> [Provided records]
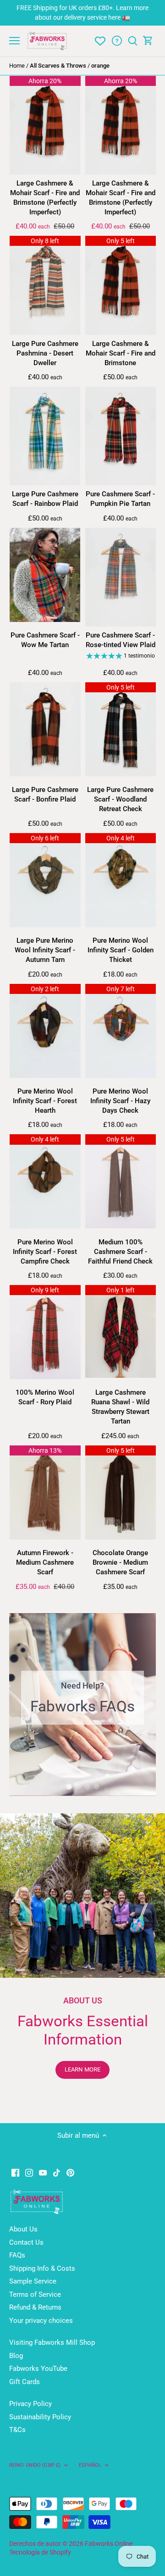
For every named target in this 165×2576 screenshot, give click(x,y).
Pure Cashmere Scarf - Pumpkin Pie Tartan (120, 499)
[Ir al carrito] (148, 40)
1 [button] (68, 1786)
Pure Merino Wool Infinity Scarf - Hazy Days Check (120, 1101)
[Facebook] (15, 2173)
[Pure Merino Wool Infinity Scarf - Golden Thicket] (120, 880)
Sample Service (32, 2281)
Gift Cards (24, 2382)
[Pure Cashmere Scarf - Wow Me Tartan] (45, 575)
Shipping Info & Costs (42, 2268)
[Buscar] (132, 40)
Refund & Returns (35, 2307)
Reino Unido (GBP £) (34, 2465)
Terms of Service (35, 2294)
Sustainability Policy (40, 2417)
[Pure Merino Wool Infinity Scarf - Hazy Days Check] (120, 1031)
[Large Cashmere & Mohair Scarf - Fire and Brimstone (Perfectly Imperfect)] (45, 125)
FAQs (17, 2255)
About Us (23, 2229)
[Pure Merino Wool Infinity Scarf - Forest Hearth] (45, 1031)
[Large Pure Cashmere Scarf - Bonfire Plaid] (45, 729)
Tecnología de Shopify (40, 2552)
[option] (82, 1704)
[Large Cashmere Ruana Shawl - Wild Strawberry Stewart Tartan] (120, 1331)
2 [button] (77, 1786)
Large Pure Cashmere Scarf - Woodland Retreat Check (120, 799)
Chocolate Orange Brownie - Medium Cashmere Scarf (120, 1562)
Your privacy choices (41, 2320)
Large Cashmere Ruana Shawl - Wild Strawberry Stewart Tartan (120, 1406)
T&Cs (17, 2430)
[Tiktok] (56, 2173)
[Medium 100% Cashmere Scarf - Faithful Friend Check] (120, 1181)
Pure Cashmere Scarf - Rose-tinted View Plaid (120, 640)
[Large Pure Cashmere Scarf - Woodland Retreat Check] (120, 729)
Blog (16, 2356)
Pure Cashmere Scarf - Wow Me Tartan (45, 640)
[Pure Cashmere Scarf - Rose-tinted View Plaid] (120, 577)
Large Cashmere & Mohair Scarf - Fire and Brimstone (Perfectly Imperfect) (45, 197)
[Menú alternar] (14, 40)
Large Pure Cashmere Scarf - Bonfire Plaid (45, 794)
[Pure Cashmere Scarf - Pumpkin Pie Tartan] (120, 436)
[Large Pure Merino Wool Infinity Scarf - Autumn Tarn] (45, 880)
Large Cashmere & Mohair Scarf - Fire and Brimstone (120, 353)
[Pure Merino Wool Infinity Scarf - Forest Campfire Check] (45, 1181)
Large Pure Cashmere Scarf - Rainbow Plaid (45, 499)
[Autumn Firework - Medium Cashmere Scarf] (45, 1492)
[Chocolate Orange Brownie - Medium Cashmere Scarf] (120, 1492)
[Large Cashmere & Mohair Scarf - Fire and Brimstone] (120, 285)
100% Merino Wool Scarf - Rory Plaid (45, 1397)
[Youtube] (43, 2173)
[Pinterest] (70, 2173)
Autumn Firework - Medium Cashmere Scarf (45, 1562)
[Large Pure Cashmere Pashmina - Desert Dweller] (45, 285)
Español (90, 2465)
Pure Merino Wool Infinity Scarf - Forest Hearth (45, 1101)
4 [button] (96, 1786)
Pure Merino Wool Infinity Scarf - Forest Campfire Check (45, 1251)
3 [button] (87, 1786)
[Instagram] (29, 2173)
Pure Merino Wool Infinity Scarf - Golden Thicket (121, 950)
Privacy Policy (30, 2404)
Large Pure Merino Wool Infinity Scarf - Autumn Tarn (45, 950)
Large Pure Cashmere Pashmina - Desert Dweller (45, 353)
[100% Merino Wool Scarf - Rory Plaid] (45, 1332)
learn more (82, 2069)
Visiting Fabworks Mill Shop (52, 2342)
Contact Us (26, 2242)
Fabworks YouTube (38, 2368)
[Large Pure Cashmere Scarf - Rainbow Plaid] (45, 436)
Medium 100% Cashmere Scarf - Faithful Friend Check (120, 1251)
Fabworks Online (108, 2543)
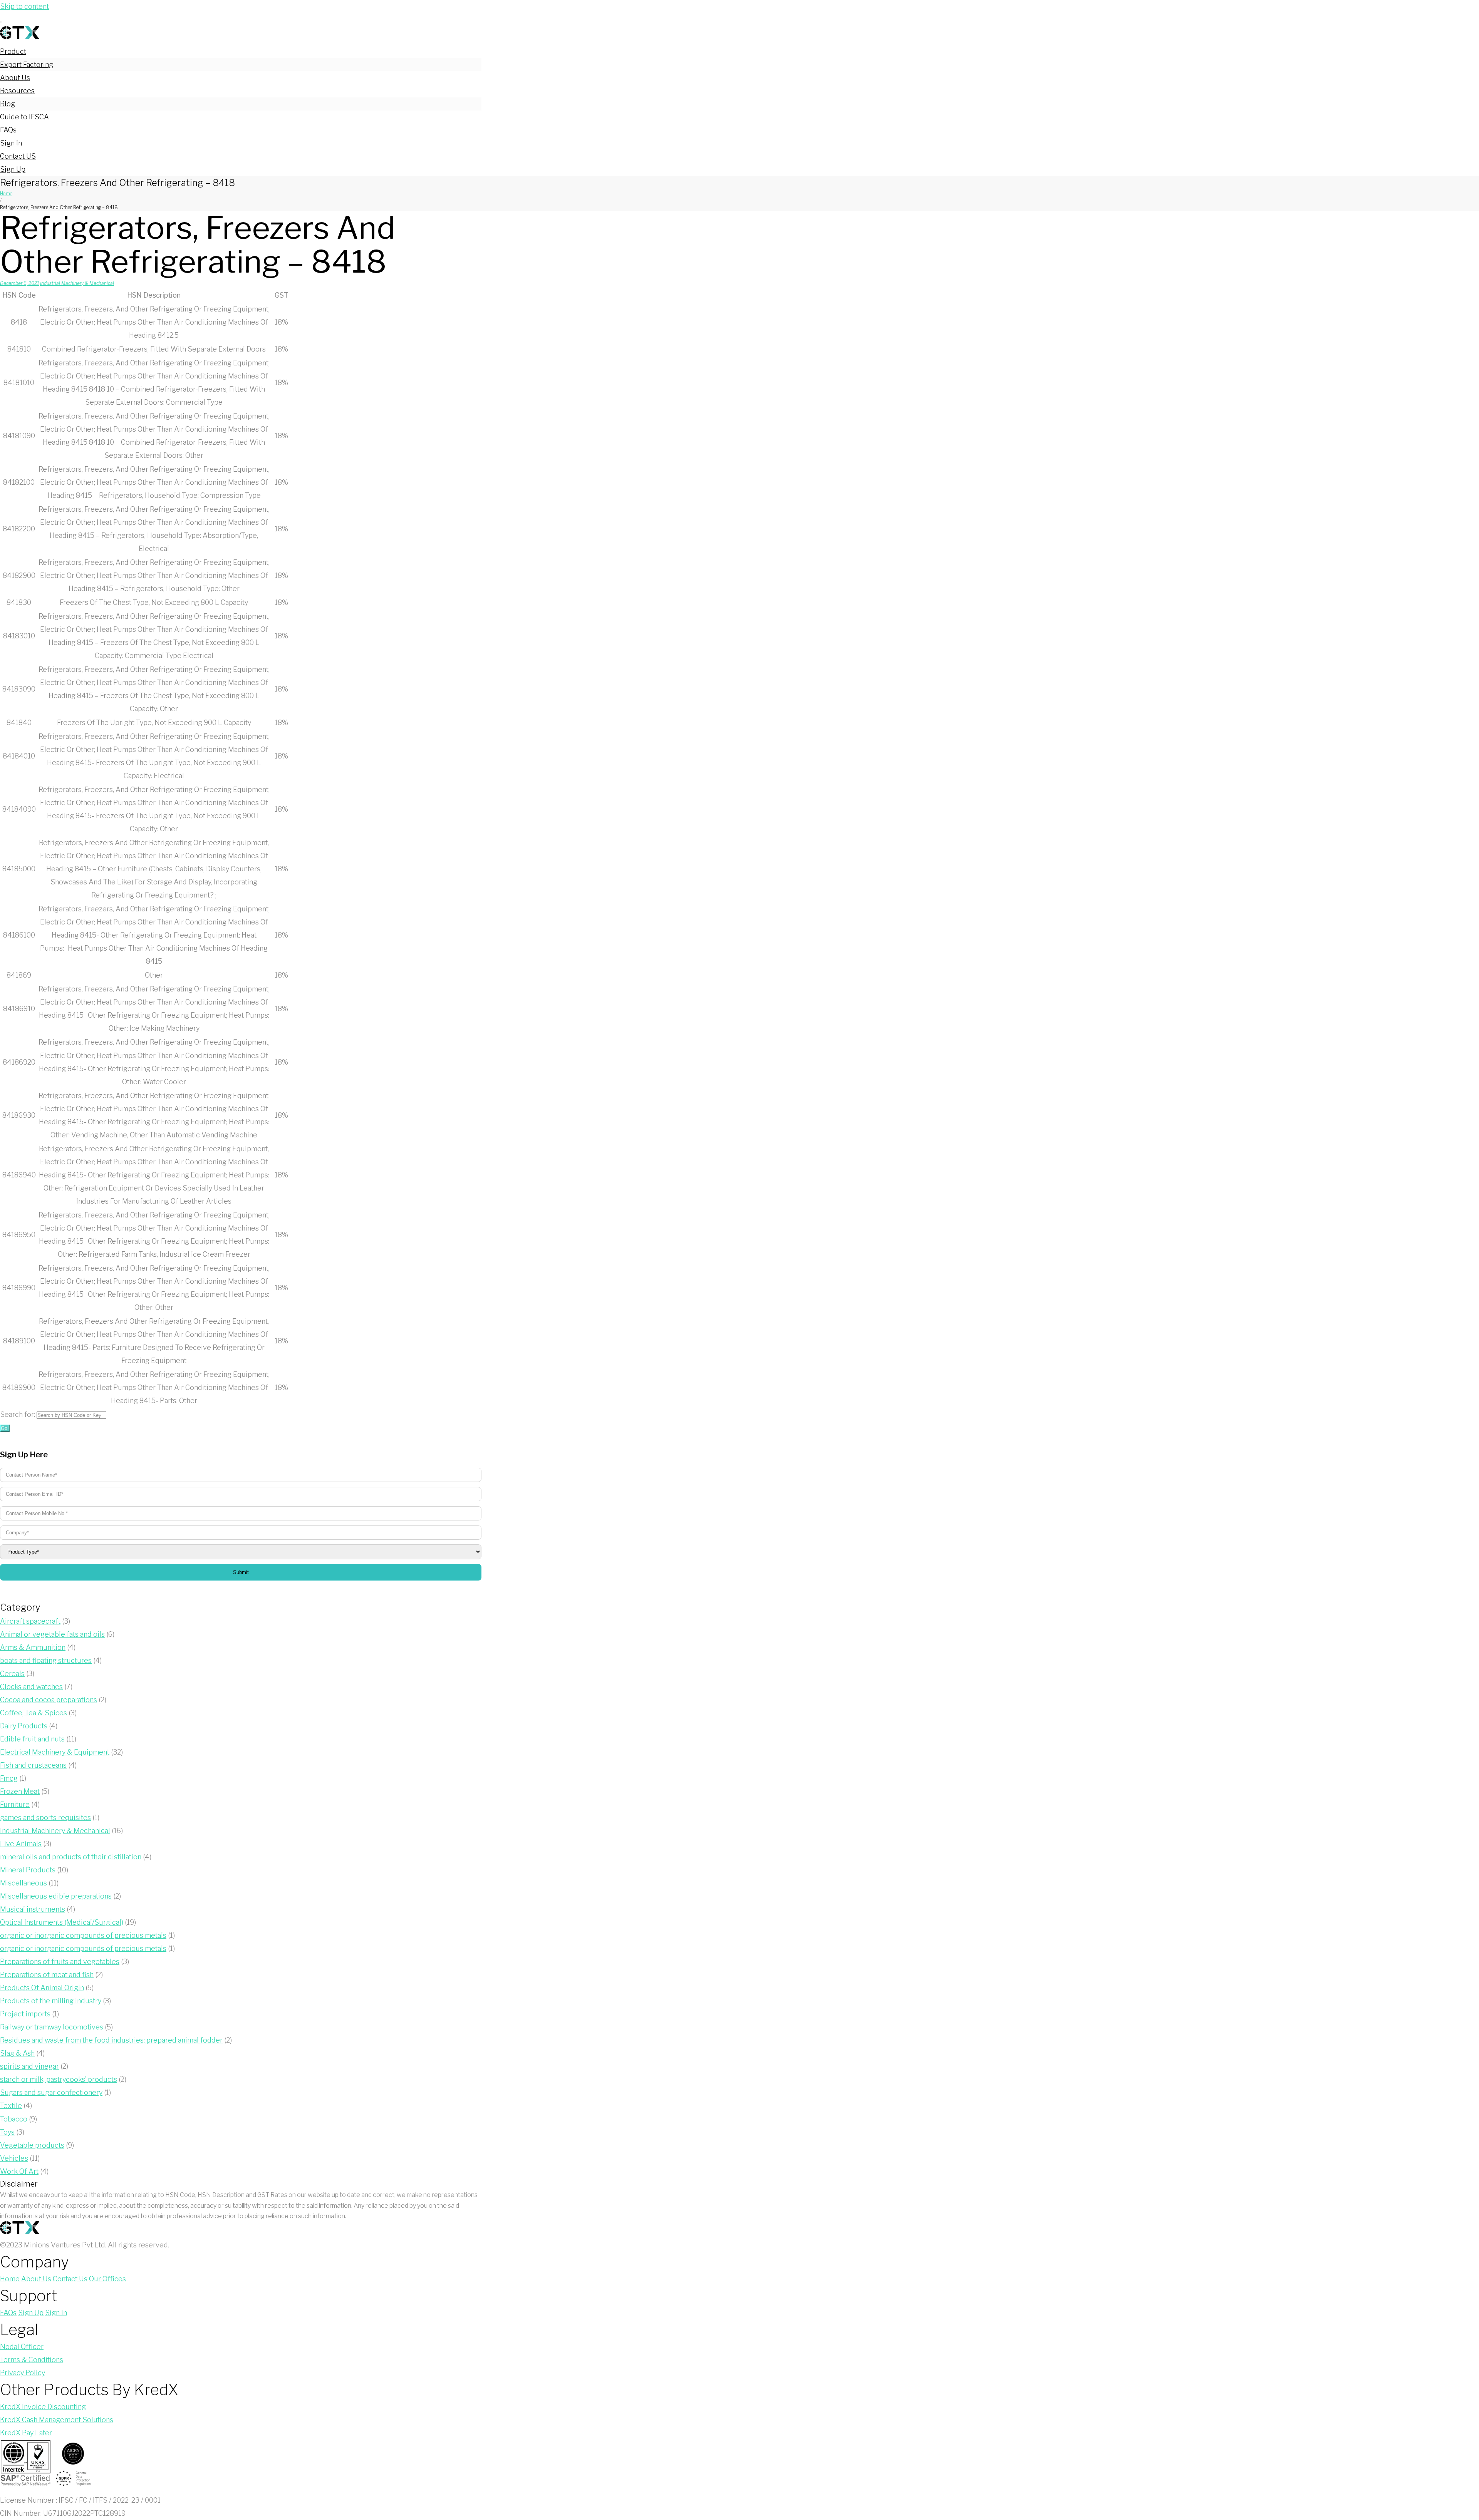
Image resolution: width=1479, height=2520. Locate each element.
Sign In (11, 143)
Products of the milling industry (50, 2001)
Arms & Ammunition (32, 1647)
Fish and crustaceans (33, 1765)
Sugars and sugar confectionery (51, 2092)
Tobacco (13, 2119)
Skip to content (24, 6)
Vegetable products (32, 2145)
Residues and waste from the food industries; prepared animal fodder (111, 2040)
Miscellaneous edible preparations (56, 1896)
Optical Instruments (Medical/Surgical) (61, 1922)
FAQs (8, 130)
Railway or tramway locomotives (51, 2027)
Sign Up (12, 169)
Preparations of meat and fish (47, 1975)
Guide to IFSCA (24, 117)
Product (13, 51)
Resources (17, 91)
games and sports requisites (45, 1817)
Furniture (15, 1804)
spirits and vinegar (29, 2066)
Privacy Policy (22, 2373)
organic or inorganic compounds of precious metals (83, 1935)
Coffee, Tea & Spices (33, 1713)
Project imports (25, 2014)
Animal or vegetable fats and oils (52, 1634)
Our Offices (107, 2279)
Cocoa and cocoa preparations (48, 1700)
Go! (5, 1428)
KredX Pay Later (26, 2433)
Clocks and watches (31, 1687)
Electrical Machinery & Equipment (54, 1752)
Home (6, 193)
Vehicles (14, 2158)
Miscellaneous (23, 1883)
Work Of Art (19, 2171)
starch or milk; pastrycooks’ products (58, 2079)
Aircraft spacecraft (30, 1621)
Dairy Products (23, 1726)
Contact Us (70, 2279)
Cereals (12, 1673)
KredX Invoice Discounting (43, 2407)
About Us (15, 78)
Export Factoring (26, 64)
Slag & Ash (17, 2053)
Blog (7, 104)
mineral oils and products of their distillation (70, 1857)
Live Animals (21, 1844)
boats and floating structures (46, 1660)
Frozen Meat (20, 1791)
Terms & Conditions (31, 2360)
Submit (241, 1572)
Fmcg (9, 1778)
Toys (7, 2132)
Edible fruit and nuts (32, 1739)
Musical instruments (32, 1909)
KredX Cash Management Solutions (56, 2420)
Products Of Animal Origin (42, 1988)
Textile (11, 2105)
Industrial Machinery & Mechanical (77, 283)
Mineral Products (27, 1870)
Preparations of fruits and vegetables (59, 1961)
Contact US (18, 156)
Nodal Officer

> [The problem]
Once you find the line with "[Large Pure Merino" above, print it and every line after it up to and including the line with "Fabworks YouTube (38, 2368)", exactly as written and nothing else.

> [Reply to the task]
[Large Pure Merino Wool Infinity Scarf - Autumn Tarn] (45, 880)
Large Cashmere & Mohair Scarf - Fire and Brimstone (120, 353)
[Pure Merino Wool Infinity Scarf - Forest Campfire Check] (45, 1181)
Large Pure Cashmere Scarf - Rainbow Plaid (45, 499)
[Autumn Firework - Medium Cashmere Scarf] (45, 1492)
[Chocolate Orange Brownie - Medium Cashmere Scarf] (120, 1492)
[Large Cashmere & Mohair Scarf - Fire and Brimstone] (120, 285)
100% Merino Wool Scarf - Rory Plaid (45, 1397)
[Youtube] (43, 2173)
[Pinterest] (70, 2173)
Autumn Firework - Medium Cashmere Scarf (45, 1562)
[Large Pure Cashmere Pashmina - Desert Dweller] (45, 285)
Español (90, 2465)
Pure Merino Wool Infinity Scarf - Forest Hearth (45, 1101)
4 [button] (96, 1786)
Pure Merino Wool Infinity Scarf - Forest Campfire Check (45, 1251)
3 [button] (87, 1786)
[Instagram] (29, 2173)
Pure Merino Wool Infinity Scarf - Golden Thicket (121, 950)
Privacy Policy (30, 2404)
Large Pure Merino Wool Infinity Scarf - Autumn Tarn (45, 950)
Large Pure Cashmere Pashmina - Desert Dweller (45, 353)
[100% Merino Wool Scarf - Rory Plaid] (45, 1332)
learn more (82, 2069)
Visiting Fabworks Mill Shop (52, 2342)
Contact Us (26, 2242)
Fabworks YouTube (38, 2368)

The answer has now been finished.